Across a marked gradient in transmission intensity among West African locations sampled here, the parasite populations show remarkably similar population genetic structure. There was a high allelic diversity for the ten P. falciparum microsatellite loci in all the eight locations, the overall H
index for each site ranging from 0.72 to 0.80, the same range as that previously seen in most other endemic African countries [8, 16, 33]. Although slightly lower diversity has been reported in a low-endemic area of Dakar in Senegal  and a highland area of western Kenya , a much lower diversity has only been reported for one African location (H
of 0.41 in Djibouti which has unstable epidemic transmission) .
As expected, the mean numbers of P. falciparum genotypes detected per infection varied among the populations studied, with highly mixed infections at each of the sites in Guinea which experience high transmission for much of the year, in contrast with sites having limited seasonal transmission further north in the region. This substantial difference is likely to be due to differences in endemicity as predicted, rather than confounding due to differences in sampling. Samples from five of the sites were from clinical cases presenting to health facilities, and those from the remaining three sites were from community sampling of asymptomatic individuals, but the latter sites were in the middle of the range geographically and in terms of proportions of mixed genotype infections, so this did not cause the observed north–south contrast in values. Review of comparisons elsewhere between asymptomatic and symptomatic infections also shows no consistent overall difference in proportions of mixed genotype infections [35–40].
The multi-locus index of association analysis initially indicated non-random patterns in several populations, but this was shown to be entirely due to only one or a few pairs of virtually identical isolates. In South American and Southeast Asian populations of low endemicity, identical P. falciparum isolates are sometimes seen as multi-locus genotypes persist through a number of self-fertilisation and transmission cycles. This has allowed comparisons of identical versus non-identical pairs of clones for estimation of phenotype heritability in a manner analogous to a conventional twin-pair study [41, 42]. In Africa, related parasites may occur within isolates but it is rare to see identical genotypes in different infections . It has been previously shown in The Gambia that identical parasite genotypes were more common in pairs of children sleeping in the same house who presented with malaria on the same day , and occasionally in children living close to each other within small villages . Such identical genotypes probably result from single mosquitoes infecting more than one individual or from transmission of parasites by different mosquitoes that fed on a single genotype gametocyte carrier.

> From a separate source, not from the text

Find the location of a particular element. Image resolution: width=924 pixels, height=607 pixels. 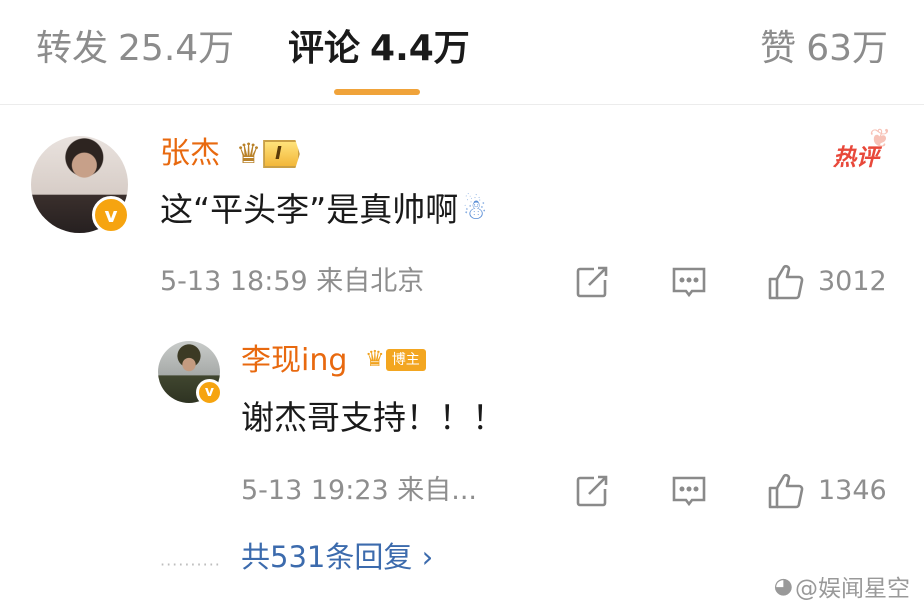

reply-avatar: v is located at coordinates (190, 374).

As was seen here, it has elsewhere been shown that inclusion of a very small number of closely related parasite genotypes can generate a significantly non-random multi-locus index of association, even when there is no linkage disequilibrium among the loci in the population generally . Such occasional occurrence of identical parasites should not lead to a population being considered ‘clonal’, as such a term is not generally applied to human population genetic structure despite the presence of monozygotic twins. Instead, it has been suggested that the presence of many pairs of genotypically similar isolates may be taken as evidence of an ‘epidemic’ population structure [8, 46], but here there were very few such pairs and none of the populations could be described as having such a structure. It should be noted that if multiple sibling parasite genotypes within the same host were included in a crude analysis, it could give false appearance of linkage disequilibrium [47, 48]. Therefore, such a problem is avoided by restricting analysis to one parasite genotype per host [49–51], following the general principle whereby genotypes from closely related family members are not separately counted in studies of human linkage disequilibrium.
Over the sampled range of up to ~ 1200 kilometers between sites in West Africa, this microsatellite analysis found very low levels of genetic differentiation between the local populations of P. falciparum, with most pairwise F
ST values being less than 0.03. This is considerably less than the differentiation among local sites within non-African countries that are less endemic, including Malaysia , Papua New Guinea , the Philippines , and Brazil , with F
ST values exceeding 0.10 between sites separated by similar distances. It is instead consistent with previous sampling from more widely separated African populations, which has shown F
ST values of less than 0.05 for a similar set of microsatellite loci [8, 16]. Despite the ecological and epidemiological diversity in West Africa, there is likely to be considerable mixing of parasites between different locations, due to frequent movement of humans in this region . In comparison with South America and Southeast Asia, it will be difficult to identify discrete endemic locations in West Africa where malaria elimination might be achieved and sustained in the face of local migration.
Despite studying only ten polymorphic loci and sampling a very limited number of isolates from some of the sites, marked variation in proportions of multiple clone infections and relatively similar genetic structure of P. falciparum populations has been clearly shown, providing a framework for future genomic-scale studies. Comprehensive analysis of genome sequence variation should allow finer differences in population structure to be detected , including variation in patterns across the genome and identification of genes under natural selection, particularly with large sample sizes. Given the high levels of recombination and minimal reproductive isolation of parasite populations in West Africa, we predict that differential signatures of selection in particular populations will be detectable against a background of neutral genomic variation that is more spatially homogeneous.